● Problem details
With the pictures left out, retype exactly the lines below starting at the line that contains "Screen dimensions: 1180x666" and ending at the line that contains "The image size".
──────── Records provided
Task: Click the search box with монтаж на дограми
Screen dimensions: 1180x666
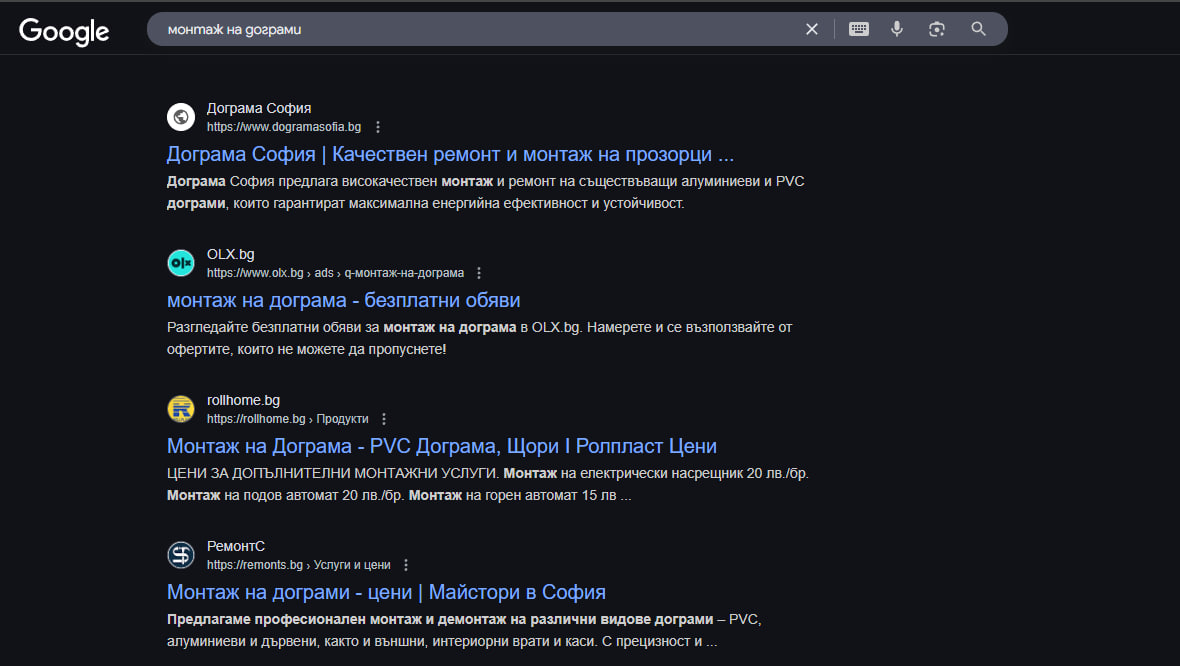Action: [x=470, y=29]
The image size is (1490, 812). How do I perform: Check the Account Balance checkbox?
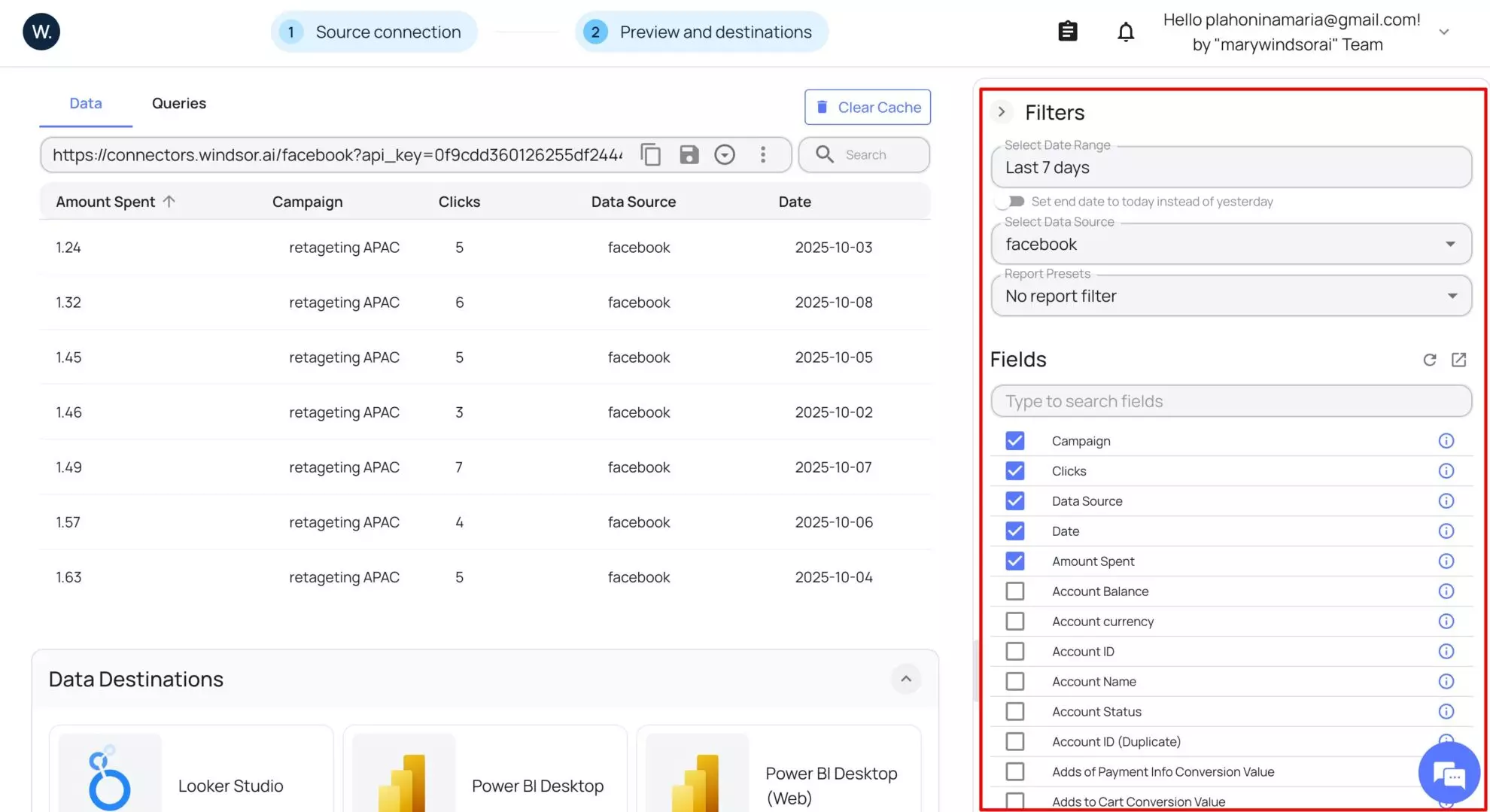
────────────────
──────── Records provided
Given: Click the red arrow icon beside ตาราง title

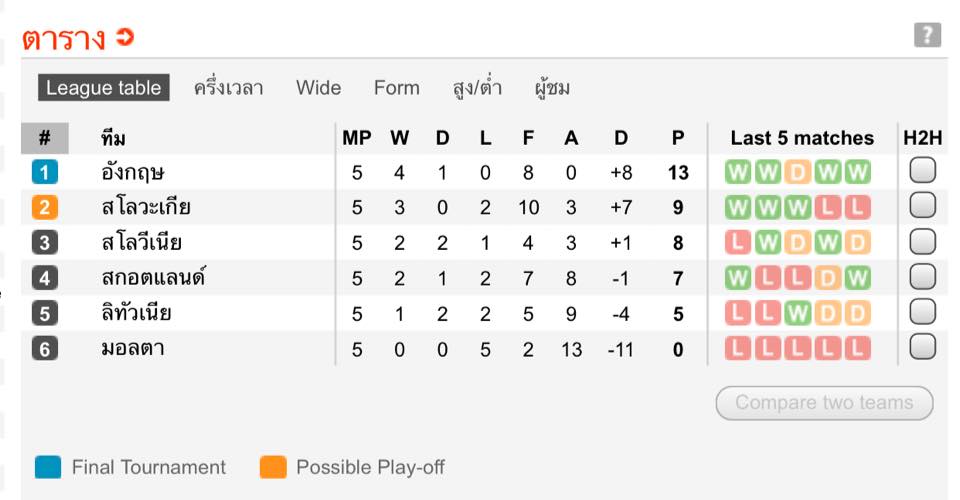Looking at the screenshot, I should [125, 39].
────────────────
● Answer box
Screen dimensions: 1180x666
Action: [x=470, y=29]
The image size is (1490, 812). How do I perform: Check the Account Balance checkbox?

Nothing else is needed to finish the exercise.